> [TEXTE EXTRAIT]
----

Sinner, plus fort que jamais sous l’orage : « Le terrain de tennis est devenu son refuge »

Alors que le TAS (ré)examinera son cas de dopage en avril, Jannik Sinner, qui n’avait déjà plus beaucoup de failles dans son jeu, paraît plus fort que jamais mentalement sur cet Open d’Australie, où il défendra son titre dimanche contre Alexander Zverev.

Jannik Sinner Open d'Australie 2025 poing serré © Imago / Psnewz

Jannik Sinner est-il devenu imbattable, notamment sur dur et à l’Open Australie ? Avant d’aller jusque-là, on va prudemment attendre de voir la finale extrêmement délicate qui l’attend dimanche contre Alexander Zverev, l’un des rares joueurs qui mène dans ses face-à-face avec lui (4-2) et qui paraît lui-même, à 27 ans, dans les meilleures dispositions de sa carrière. Mais quand les superlatifs commencent à manquer pour qualifier la manière dont l’Italien piétine le tennis mondial depuis six mois – une seule défaite depuis Wimbledon , quatre titres plus la coupe Davis entretemps, une série en cours de 20 succès consécutifs -, c’est à peu près le seul mot qui finit par fleurir dans tous les commentaires.

----

> [EXTRAIT DE DONNÉES]
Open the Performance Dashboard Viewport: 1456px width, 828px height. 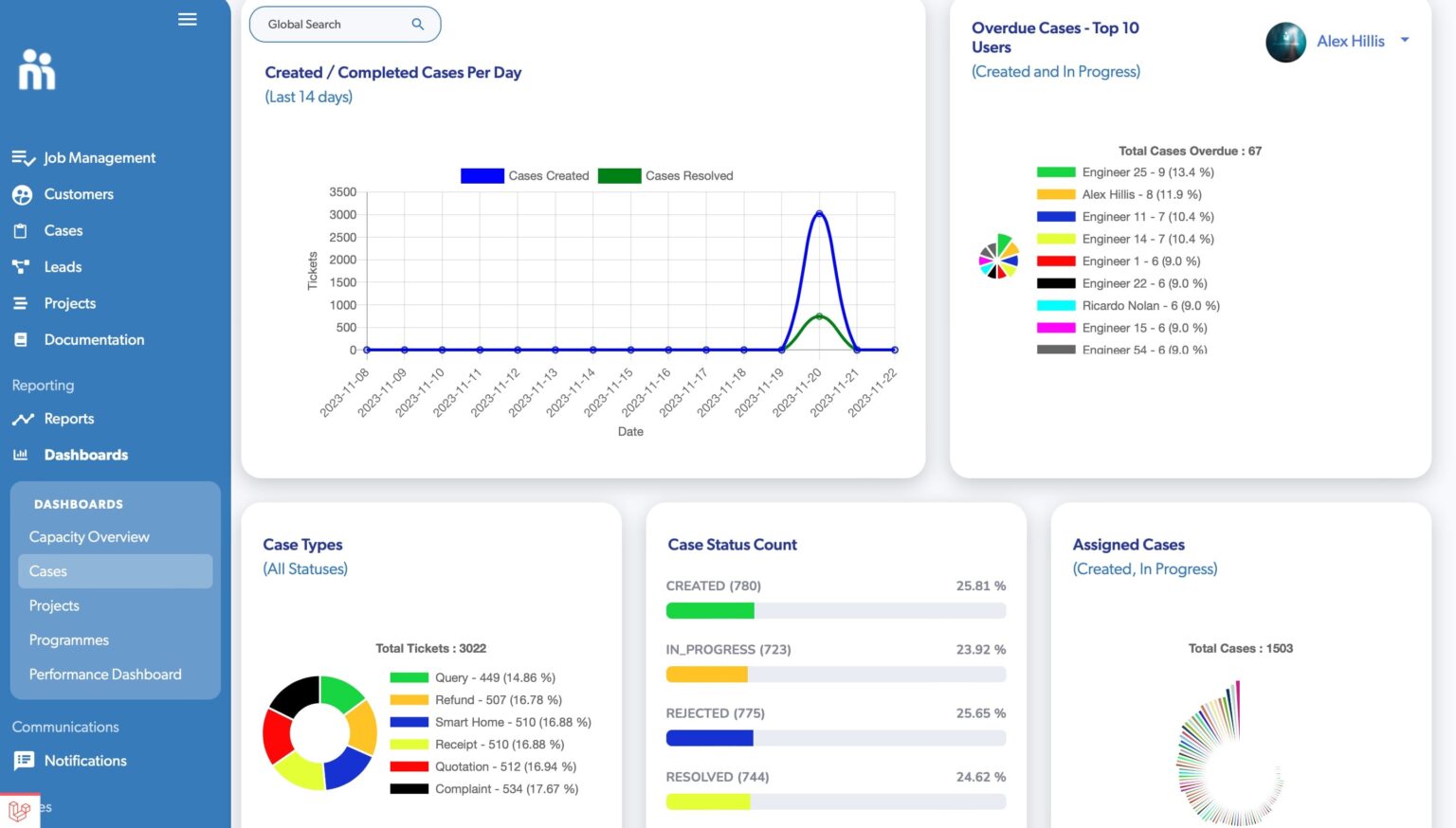click(105, 674)
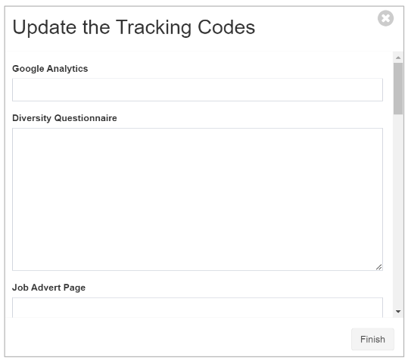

----

> [ÉNONCÉ DE L'EXERCICE]
Poursuivez l'article sur Jannik Sinner à l'Open d'Australie après sa dernière phrase. Les lignes n'ont aucun rôle ici.

> [RÉPONSE ATTENDUE]
Après sa nouvelle démonstration face à Ben Shelton vendredi en demi-finale de l’Open d’Australie, la question a d’ailleurs été directement posée au principal intéressé qui, bien entendu – vous le connaissez – ne s’est pas égaré dans des déclarations fanfaronnes. « Non, je ne suis pas imbattable », a-t-il répondu depuis la salle de conférence de presse de Melbourne, où il n’a laissé échapper que deux sets depuis le début de la quinzaine, presque par accident. « Je suis juste bien préparé et j’essaie de rester calme, de ne jamais prendre les choses pour acquises. Mais j’ai 23 ans et je ne suis pas parfait. Il y a encore des domaines dans lesquels je peux m’améliorer, et c’est ce sur quoi je travaille dur chaque jour. »

Au-delà de son tennis à haute cadence et de ses coups de fouet supersoniques en coup droit, ce qui commence à se voir de plus en plus chez le numéro 1 mondial, c’est le sang-froid extraordinaire dont il fait preuve dans les moments chauds. Face à Shelton, il a encore été écœurant sur ce plan. Certes, l’Américain a eu le mauvais goût de commettre deux fautes en coup droit sur ses deux balles de premier set. Mais c’est aussi parce que Sinner, dans ces moments-là, n’a plus rien raté à l’échange, cadenassant soudainement tous les verrous de son jeu qui n’avait, jusque-là, pas été particulièrement flamboyant. Une faculté qui est l’apanage des plus grands, et qui n’est évidemment pas sans rappeler celui auquel il est si souvent comparé, Novak Djokovic.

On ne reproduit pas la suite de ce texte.